Le mutazioni frequenti del coronavirus possono favorirne la diffusione
Il tasso di mutazione del nuovo coronavirus SARS-CoV-2 sembra essere piuttosto elevato a livello delle proteine chiave, quelle che permettono al patogeno di aggredire le cellule umane, di “scardinare” le misure di sicurezza e avviare il processo di replicazione al loro interno. Questa caratteristica ne favorirebbe la rapida diffusione, come dimostrano i dati sui contagi e sulle vittime (rispettivamente 558mila e 25mila, nel momento in cui stiamo scrivendo) visibili sulla mappa interattiva messa a punto dagli scienziati dell'università americana Johns Hopkins. Conoscere il tasso di mutazione di queste proteine è un'informazione molto preziosa poiché i farmaci e i vaccini in sviluppo contro il patogeno emerso in Cina alla fine del 2019 (tra il 20 e il 25 novembre, secondo uno studio italiano) si basano proprio sul colpire il legame tra queste strutture e il recettore sulle cellule umane.

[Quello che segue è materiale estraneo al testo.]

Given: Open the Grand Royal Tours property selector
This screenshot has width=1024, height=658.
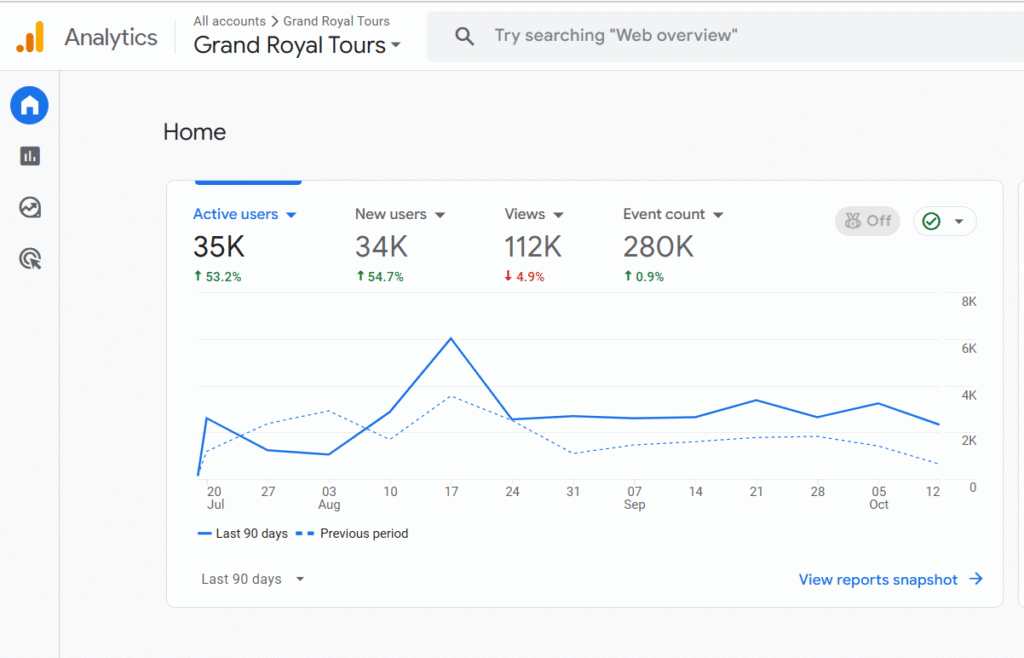Looking at the screenshot, I should click(x=297, y=46).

A determinare l'elevata frequenza di questa manciata di mutazioni è stato il professor Changchuan Yin, docente presso il Dipartimento di Matematica, Statistica e Informatica presso l'Università dell'Illinois a Chicago (Stati Uniti). Lo studioso è giunto alle sue conclusioni dopo aver analizzato attraverso un sofisticato modello matematico ben 442 sequenze genetiche del coronavirus, disponibili per tutti gli scienziati presso la banca dati genetica internazionale GISAID (Global Initiative on Sharing All Influenza Data). Yin ha specificato che si tratta di poche mutazioni ma molto frequenti nel genoma del SARS-CoV-2, un virus a RNA con 30mila “lettere”. Proprio questa caratteristica potrebbe essere associata “a cambiamenti nella trasmissibilità e nella virulenza”, e potrebbero giocare un ruolo anche sul devastante impatto che il coronavirus sta avendo in Europa (e ora anche negli Stati Uniti).

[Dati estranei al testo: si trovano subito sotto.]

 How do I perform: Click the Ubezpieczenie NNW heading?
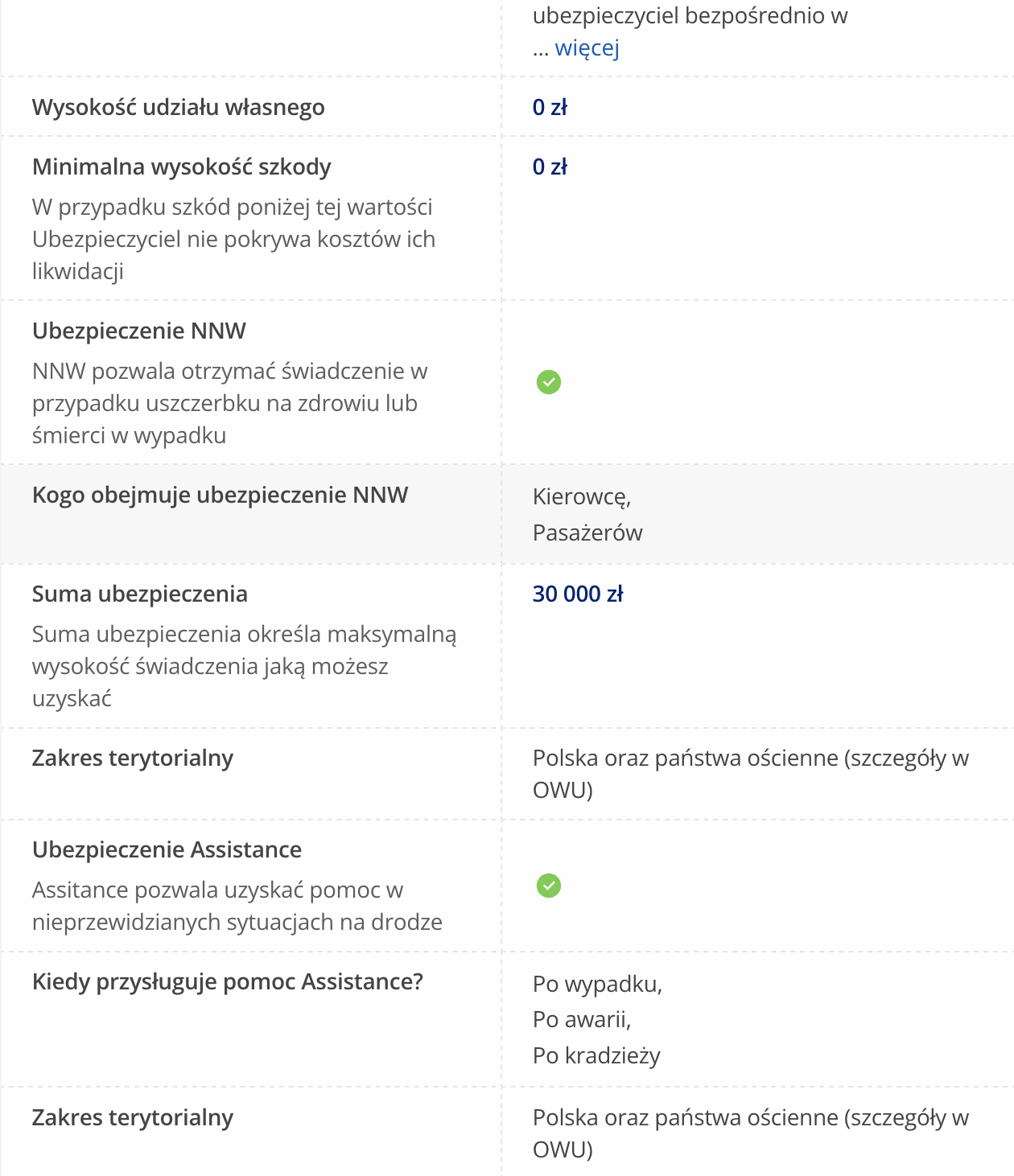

Le mutazioni rilevate dallo scienziato riguardano la proteina S, quella delle “spike” o spicole che permettono di legarsi alle cellule umane e di penetrare al loro interno, e quelle di tre proteine coinvolte nella replicazione del virus, chiamate polimerasi, primasi e nucleoproteina. In precedenza il professor Giuseppe Novelli, genetista di fama internazionale ed ex rettore dell'Università Tor Vergata di Roma, aveva dichiarato che il tasso di mutazione del SARS-CoV-2 da studi preliminari appariva molto più veloce rispetto a quello della SARS, poiché sembrava cambiare una lettera ogni 1.000 dopo ogni replicazione, invece che una ogni 10mila come il patogeno cugino. Ora arriva la conferma di questo tasso di mutazione accelerato, che potrebbe rappresentare un problema nel contrasto alla COVID-19. I dettagli della ricerca sono stati pubblicati su ArXiv, in attesa della pubblicazione su una rivista scientifica.